### Input

- - - -

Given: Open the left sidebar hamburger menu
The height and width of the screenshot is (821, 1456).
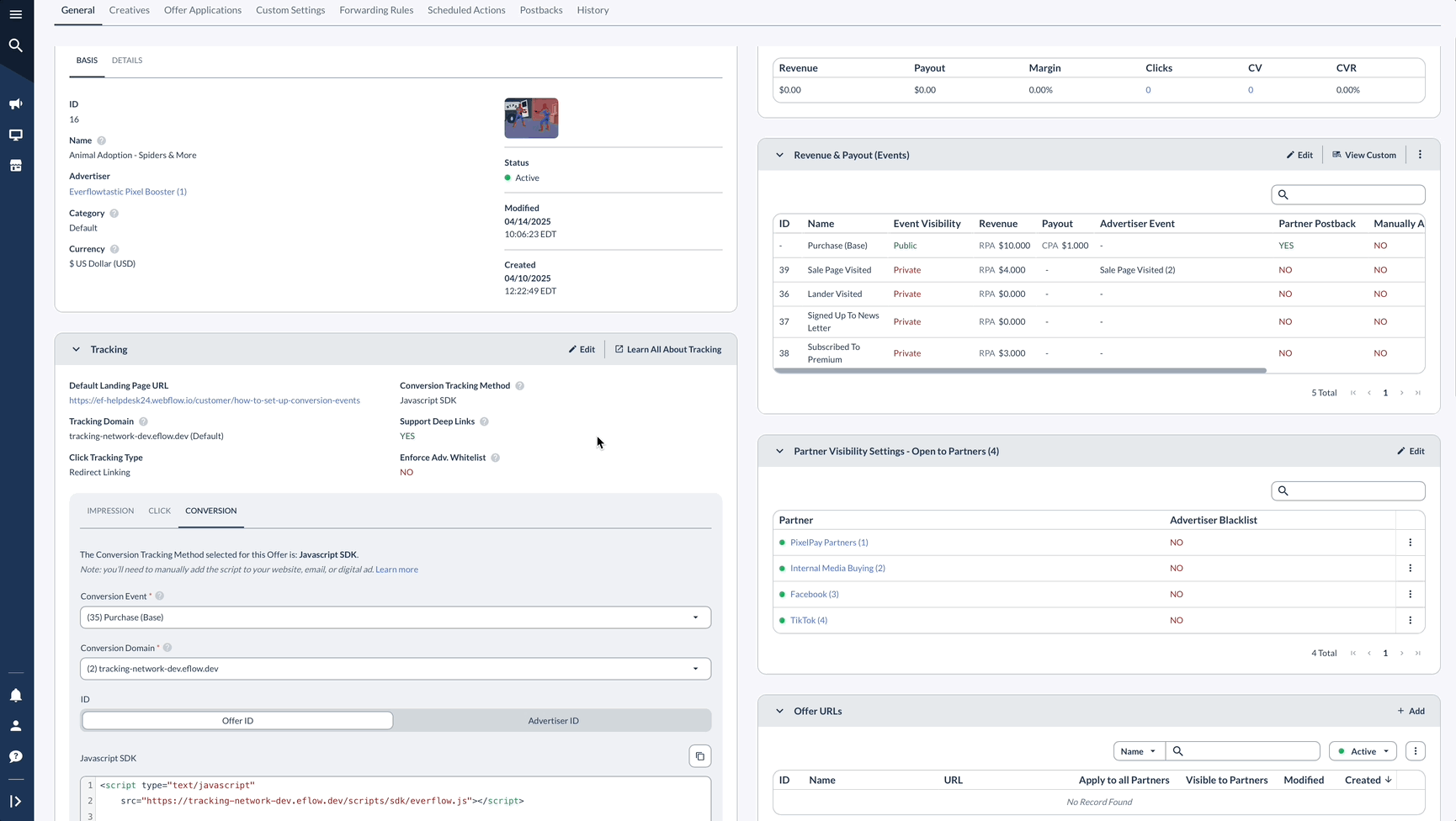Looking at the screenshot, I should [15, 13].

- - - -

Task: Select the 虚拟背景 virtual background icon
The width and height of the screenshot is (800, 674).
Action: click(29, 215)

- - - -

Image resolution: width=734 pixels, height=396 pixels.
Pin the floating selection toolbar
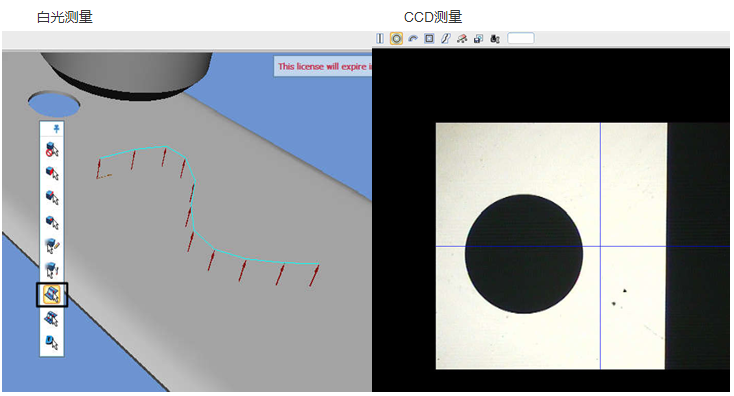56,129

- - - -

### Exercise description
Format the rows as a Markdown table with columns n and Line, starting with the line containing "Given: Open the left sidebar hamburger menu" and going on through the line containing "Looking at the screenshot, I should [15, 13].", with blank lines left out. Leave the pictures out of the answer.

### Exercise response
| n | Line |
|---|---|
| 1 | Given: Open the left sidebar hamburger menu |
| 2 | The height and width of the screenshot is (821, 1456). |
| 3 | Looking at the screenshot, I should [15, 13]. |